*Instructions to follow:*
From the material below, pull each line containing the string "agent".

*Data provided:*

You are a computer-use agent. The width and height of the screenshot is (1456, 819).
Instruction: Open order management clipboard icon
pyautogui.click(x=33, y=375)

...

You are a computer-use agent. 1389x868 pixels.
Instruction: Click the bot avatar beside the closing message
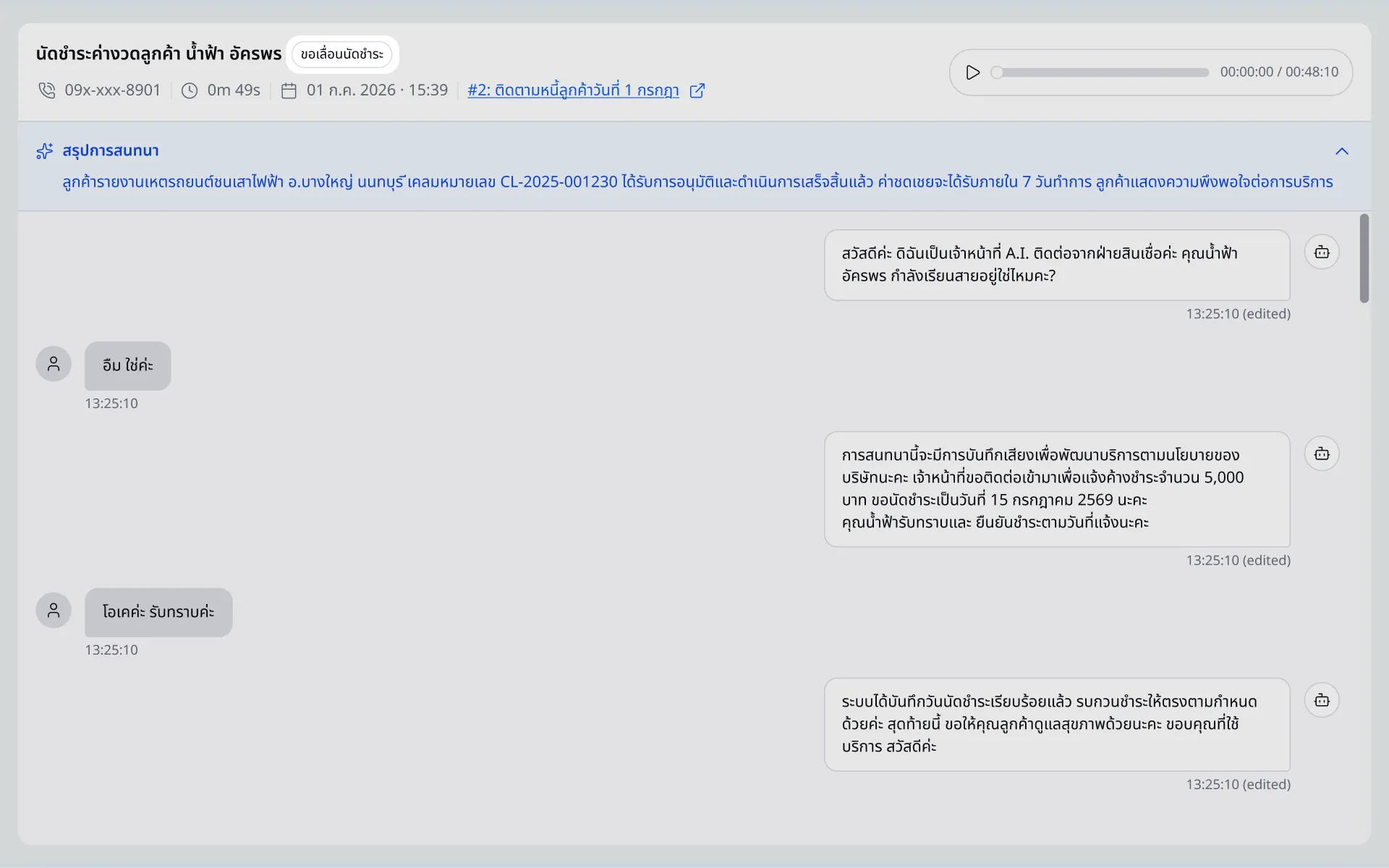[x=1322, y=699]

*Written answer:*
You are a computer-use agent. The width and height of the screenshot is (1456, 819).
You are a computer-use agent. 1389x868 pixels.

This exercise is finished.